A new measure that was introduced in Texas recently would ensure that some military veterans in that state would not be able to pass on unused state tuition benefits to their children.
The measure was introduced in the Senate recently, and was approved by the Senate. Under the bill, non-Texas veterans would have to live in the state for at least eight years before they are able to claim tuition benefits for themselves or their families. That measure is in response to a recent ruling that held that the current rules that only allow Texas residents to benefit from the program was unconstitutional.
That ruling raised concerns that hundreds of thousands of veterans around the country who were enlisted, would move to Texas to claim these benefits for themselves and their children. The concern was that these were people would move to Texas, and would live for just one year to establish residency for the sole purpose of claiming these benefits.
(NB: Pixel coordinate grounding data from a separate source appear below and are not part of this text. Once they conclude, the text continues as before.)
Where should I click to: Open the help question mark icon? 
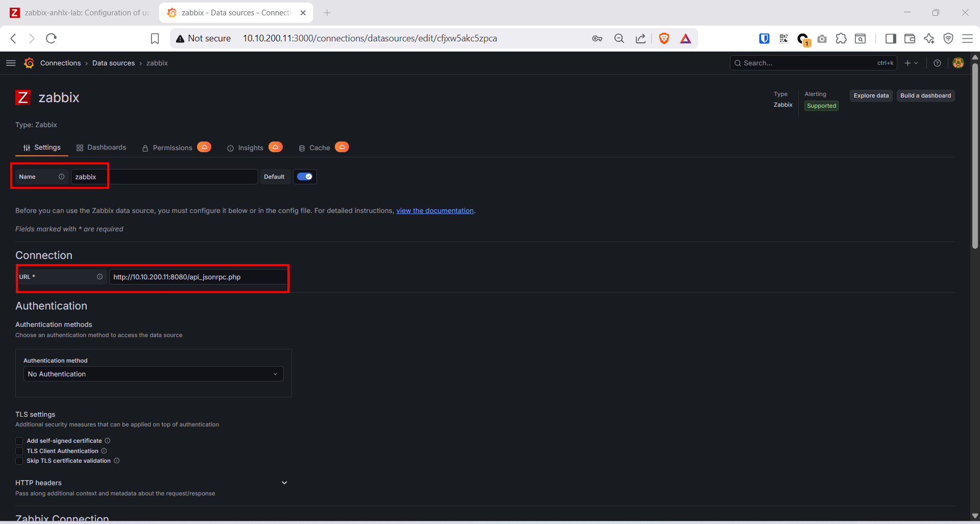point(937,63)
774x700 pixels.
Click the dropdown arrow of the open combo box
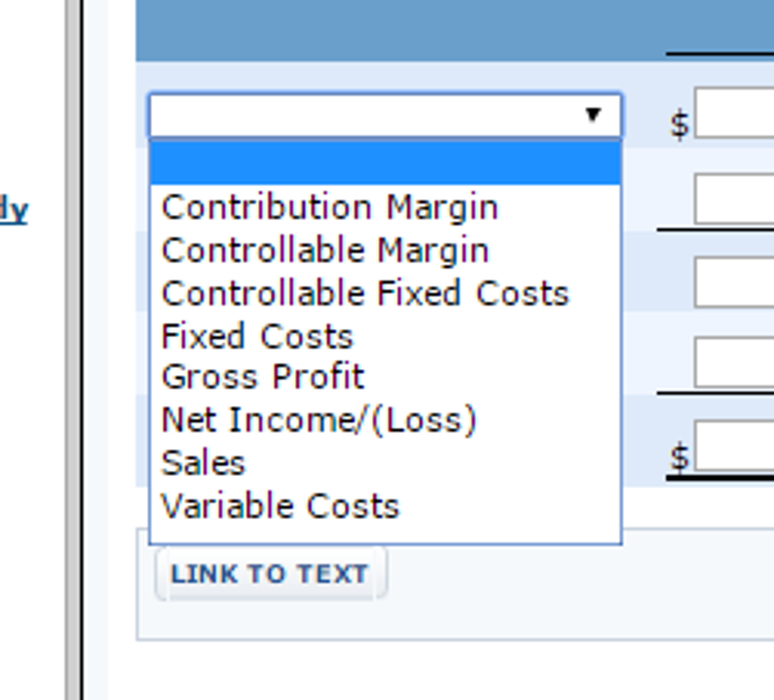click(x=593, y=115)
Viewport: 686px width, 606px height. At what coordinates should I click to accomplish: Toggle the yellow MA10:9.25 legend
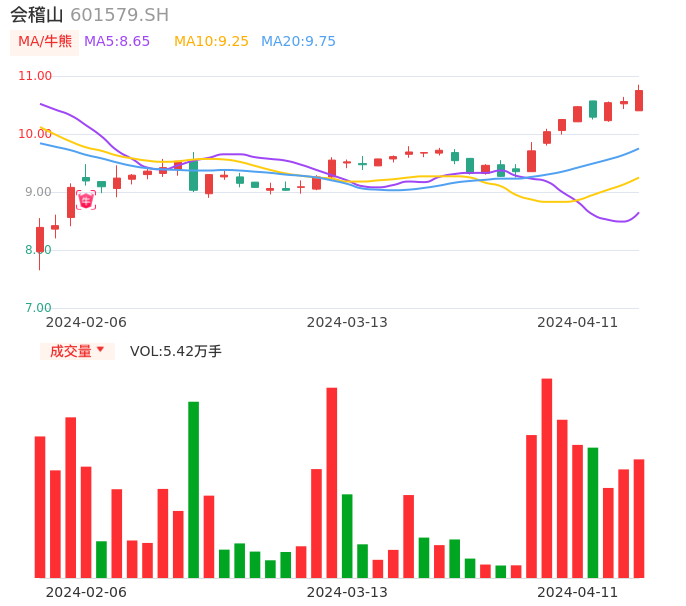click(211, 42)
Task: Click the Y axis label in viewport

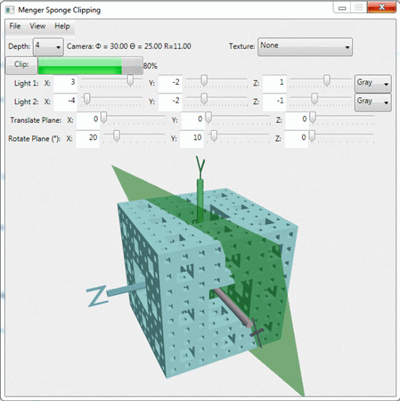Action: pos(200,167)
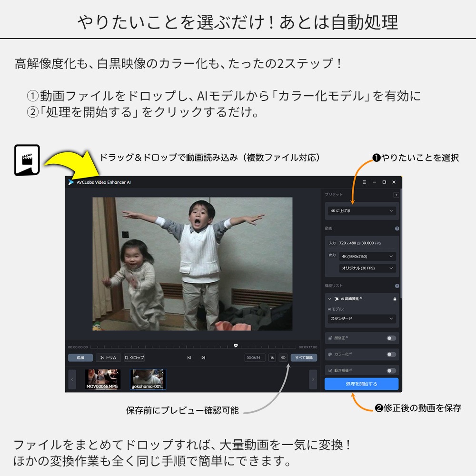Select the トリム scissors tool
Viewport: 476px width, 476px height.
108,357
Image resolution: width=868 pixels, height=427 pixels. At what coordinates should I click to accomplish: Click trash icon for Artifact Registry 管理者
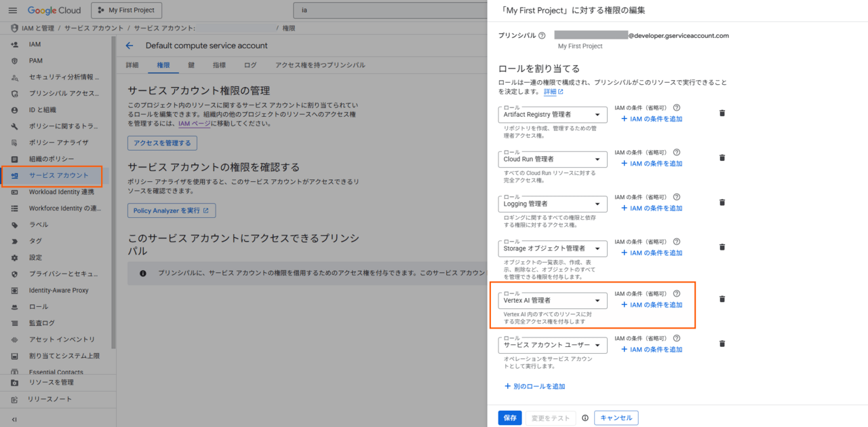[722, 113]
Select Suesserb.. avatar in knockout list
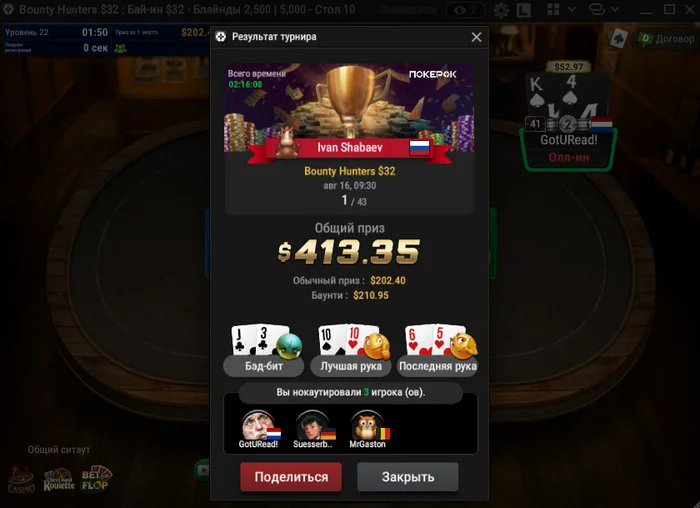 point(313,429)
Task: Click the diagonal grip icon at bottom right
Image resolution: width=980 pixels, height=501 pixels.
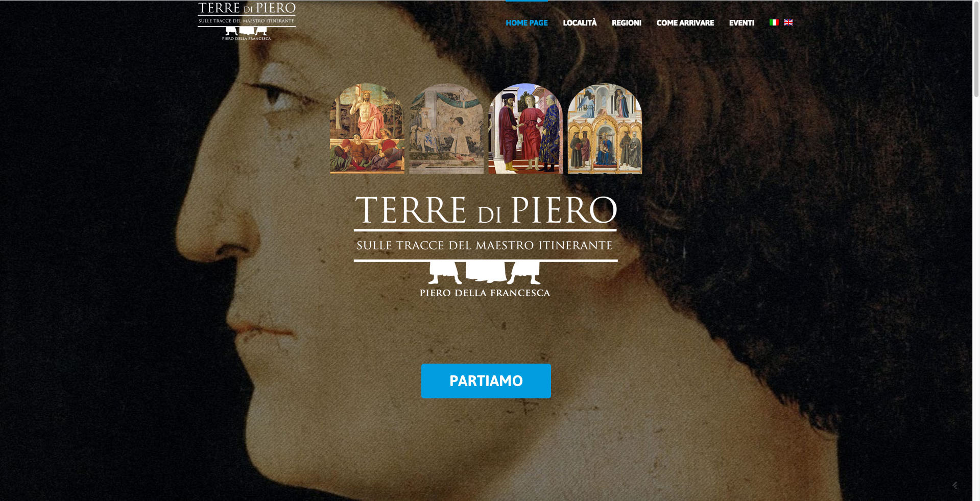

Those state tuition benefits are provided under a program called Hazelwood. In 2009, the Texas Legislature voted to expand the program, so that veterans could pass on approximate 120 out of 150 unused college tuition credit hours to their heirs or dependents.
The program is very expensive, and according to education officials, other students have had to suffer higher tuition because of the escalating cost of these fee waivers on children of military personnel. The program has expanded rapidly over the past six years, and now costs Texas $170 million. If the program continues in this manner, state officials expect that the cost will increase to more than $350 million by the end of 2019.